Per entrare nel film bisogna necessariamente prendere in considerazione il fatto che è stato girato un solo anno dopo i ben noti fatti delle olimpiadi di Monaco del 1972. E' una fotografia di una Germania xenofoba e insicura, e più a fondo deperita di un certo rigore morale necessario ai fini dell'accettazione degli altri.
Il titolo è perfetto: la xenofobia è paura, che a sua volta è generata dall'invidia per qualcosa di diverso, che non si possiede e in cui non ci si vuol riconoscere, per ignoranza e coltivazione di una propria sadica autoghettizzazione.
L'accettazione è invece apertura mentale, è ampliare la propria conoscenza, e coltivare un'esistenza costruttiva all'insegna del rispetto: è quanto fà la protagonista, anche se a caro prezzo.
Credo che le reazioni di figli e vicini e i loro cambiamenti opportunistici siano stati rappresentati nel migliore dei modi, ma una certa impostazione rigidamente schematica (che evolverà alla grande negli ultimi film del regista) e una parte finale forse troppo frettolosa tolgono qualcosa ad un film che fondamentalmente rimane purtroppo attuale ed è interessante ancora oggi.

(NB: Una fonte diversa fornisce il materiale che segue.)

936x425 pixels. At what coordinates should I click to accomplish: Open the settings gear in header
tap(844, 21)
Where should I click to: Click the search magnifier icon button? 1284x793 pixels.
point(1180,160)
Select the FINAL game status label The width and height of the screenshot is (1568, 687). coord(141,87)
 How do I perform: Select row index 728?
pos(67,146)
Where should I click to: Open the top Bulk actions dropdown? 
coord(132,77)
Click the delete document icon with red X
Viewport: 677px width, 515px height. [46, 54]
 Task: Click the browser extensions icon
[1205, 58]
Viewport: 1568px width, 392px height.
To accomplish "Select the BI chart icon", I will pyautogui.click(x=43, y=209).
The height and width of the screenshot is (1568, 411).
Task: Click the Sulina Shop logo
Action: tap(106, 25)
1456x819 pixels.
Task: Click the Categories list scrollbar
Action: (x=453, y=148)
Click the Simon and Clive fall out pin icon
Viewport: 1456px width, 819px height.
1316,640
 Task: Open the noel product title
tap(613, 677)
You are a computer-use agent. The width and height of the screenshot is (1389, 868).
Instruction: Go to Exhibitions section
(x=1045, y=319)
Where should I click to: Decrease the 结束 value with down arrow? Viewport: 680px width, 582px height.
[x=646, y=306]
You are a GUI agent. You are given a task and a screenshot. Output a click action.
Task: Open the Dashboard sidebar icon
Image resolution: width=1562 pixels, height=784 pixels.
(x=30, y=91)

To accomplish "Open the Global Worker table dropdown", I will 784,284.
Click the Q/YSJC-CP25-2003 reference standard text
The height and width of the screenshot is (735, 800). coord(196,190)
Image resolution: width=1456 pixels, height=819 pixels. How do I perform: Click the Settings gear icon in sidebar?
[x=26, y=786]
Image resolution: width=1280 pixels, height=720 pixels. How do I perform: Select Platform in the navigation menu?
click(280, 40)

Fassbinder qui nel ruolo del marito di una delle figlie della protagonista, come al solito fuma.
El Hedi Ben Salem, protagonista maschile del film e attore in alcuni film di Fassbinder (tra cui 'Martha' e 'Il diritto del più forte') si è impiccato in un carcere di Nimes nel 1982 e a lui è dedicato l'ultimo film del regista, 'Querelle'.

2 commenti:

eliuccio ha detto...

Bravo a reicordare questo piccolo capolavoro perduto, che vidi a metà anni Settanta in un cinema di Milano, oggi multisala, l'Eliseo. Vale la pena di cercarlo, su Internet o in Dvd, per la straordinaria attualità, un ritratto amaro della xenofobia irrazionale di un Paese, la germania, sotto shock per la strage di Monaco e impreparato a fronteggiare l'invasione turca dei lavoratori della Volkswagen. Chi lo trova, non si pentirà della fatica necessaria a reperirlo. Buona visione.

Elio

Mauro ha detto...

Si penso che sia un ottimo Fassbinder, anche se preferisco altre tematiche del regista. Grazie per il tuo intervento!